Catatan Popular

Jumaat, 22 Jun 2018

HIKAM ATHAILLAH SYARAH USTAZ AHMAD MUNTAHA KE 36: KETAJAMAN MATA HATI


Dalam untaian Hikam-36 ini Syaikh Ibn Athaillah as-Sakandari menjelaskan,

Sinar mata hati menjadikan dirimu menyaksikan kedekatan (ilmu) Allah darimu, pandangan mata hati menjadikan dirimu menyaksikan ketiadaanmu karena wujud-Nya, sedangkan hakikat mata hati menjadikan dirimu menyaksikan wujud Allah saja, tidak pada ketiadaanmu maupun kewujudanmu.”
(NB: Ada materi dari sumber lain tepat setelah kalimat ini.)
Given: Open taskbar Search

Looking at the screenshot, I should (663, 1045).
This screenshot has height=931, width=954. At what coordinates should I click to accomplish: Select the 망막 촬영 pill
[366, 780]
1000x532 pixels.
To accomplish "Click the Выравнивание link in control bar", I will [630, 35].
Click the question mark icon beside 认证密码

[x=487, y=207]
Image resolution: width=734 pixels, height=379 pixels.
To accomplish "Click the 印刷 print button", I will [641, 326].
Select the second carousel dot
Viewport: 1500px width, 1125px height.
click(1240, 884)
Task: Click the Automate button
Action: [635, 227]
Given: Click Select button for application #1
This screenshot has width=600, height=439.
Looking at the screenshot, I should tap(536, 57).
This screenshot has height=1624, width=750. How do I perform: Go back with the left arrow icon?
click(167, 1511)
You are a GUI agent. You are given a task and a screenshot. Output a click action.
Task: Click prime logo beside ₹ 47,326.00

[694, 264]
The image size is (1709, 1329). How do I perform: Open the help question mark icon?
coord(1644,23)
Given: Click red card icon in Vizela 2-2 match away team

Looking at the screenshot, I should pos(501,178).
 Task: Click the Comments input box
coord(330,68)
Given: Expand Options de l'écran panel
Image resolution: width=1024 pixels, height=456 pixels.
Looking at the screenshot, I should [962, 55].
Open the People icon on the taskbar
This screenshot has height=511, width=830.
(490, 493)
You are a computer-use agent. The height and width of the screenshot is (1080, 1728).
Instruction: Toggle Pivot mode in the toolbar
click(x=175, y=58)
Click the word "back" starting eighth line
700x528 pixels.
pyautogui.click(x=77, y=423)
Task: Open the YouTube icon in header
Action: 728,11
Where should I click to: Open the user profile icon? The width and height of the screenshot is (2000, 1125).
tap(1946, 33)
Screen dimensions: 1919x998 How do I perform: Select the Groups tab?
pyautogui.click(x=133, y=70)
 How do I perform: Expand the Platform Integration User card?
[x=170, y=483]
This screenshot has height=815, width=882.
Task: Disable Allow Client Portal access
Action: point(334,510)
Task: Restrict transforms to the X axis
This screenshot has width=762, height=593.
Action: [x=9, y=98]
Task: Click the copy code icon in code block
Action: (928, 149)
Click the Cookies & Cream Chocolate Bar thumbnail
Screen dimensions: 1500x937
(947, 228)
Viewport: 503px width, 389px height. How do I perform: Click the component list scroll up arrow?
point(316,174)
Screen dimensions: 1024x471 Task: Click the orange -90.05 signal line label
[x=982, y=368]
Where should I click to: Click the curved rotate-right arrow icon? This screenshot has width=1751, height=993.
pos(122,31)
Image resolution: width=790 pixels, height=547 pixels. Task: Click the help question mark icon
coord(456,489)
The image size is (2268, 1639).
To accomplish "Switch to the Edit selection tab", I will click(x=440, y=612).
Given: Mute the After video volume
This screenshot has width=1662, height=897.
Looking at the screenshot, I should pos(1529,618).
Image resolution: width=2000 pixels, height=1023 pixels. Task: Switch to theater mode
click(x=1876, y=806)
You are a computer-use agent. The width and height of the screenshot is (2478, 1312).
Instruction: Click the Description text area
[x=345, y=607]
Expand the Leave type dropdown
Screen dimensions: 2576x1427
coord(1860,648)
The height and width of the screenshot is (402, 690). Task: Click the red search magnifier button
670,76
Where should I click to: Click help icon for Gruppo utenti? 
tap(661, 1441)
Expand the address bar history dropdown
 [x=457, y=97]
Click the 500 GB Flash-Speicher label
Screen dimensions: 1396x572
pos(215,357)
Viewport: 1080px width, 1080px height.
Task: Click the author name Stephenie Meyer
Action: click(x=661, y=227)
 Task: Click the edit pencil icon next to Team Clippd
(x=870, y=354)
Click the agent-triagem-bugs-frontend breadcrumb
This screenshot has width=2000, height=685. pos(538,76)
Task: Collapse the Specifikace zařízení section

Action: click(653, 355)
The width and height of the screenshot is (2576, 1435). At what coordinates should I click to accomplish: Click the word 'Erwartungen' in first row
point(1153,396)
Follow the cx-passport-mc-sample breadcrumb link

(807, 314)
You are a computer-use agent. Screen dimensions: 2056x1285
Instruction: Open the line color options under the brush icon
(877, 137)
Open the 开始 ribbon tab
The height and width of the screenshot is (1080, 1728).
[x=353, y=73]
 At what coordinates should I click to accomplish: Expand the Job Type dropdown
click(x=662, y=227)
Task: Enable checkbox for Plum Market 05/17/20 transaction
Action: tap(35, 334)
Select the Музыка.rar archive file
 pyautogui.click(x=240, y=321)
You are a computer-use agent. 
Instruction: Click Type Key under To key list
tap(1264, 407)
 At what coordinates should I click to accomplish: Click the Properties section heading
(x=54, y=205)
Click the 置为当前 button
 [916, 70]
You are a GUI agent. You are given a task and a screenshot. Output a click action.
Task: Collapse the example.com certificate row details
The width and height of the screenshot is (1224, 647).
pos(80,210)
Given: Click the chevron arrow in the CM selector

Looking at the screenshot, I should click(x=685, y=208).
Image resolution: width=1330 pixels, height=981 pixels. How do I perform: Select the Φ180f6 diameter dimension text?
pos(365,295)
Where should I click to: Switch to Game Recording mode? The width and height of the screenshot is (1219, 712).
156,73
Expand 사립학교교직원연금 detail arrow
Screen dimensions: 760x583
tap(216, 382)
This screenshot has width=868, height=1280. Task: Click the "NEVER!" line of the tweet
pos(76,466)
Dalam kitab Syarh al-Hikam (36) secara tegas Ibn ‘Abbad an-Nafazi ar-Randi menjelaskan maksud ketajaman mata hati yang disinggung as-Sakandari, bahwa maksud istilah ‘sinar mata hati’ adalah cahaya akal; maksud ‘pandangan mata hati’ adalah cahaya ilmu; sedangkan maksud ‘hakikat mata hati’ adalah cahaya Allah subhanahu wata’ala.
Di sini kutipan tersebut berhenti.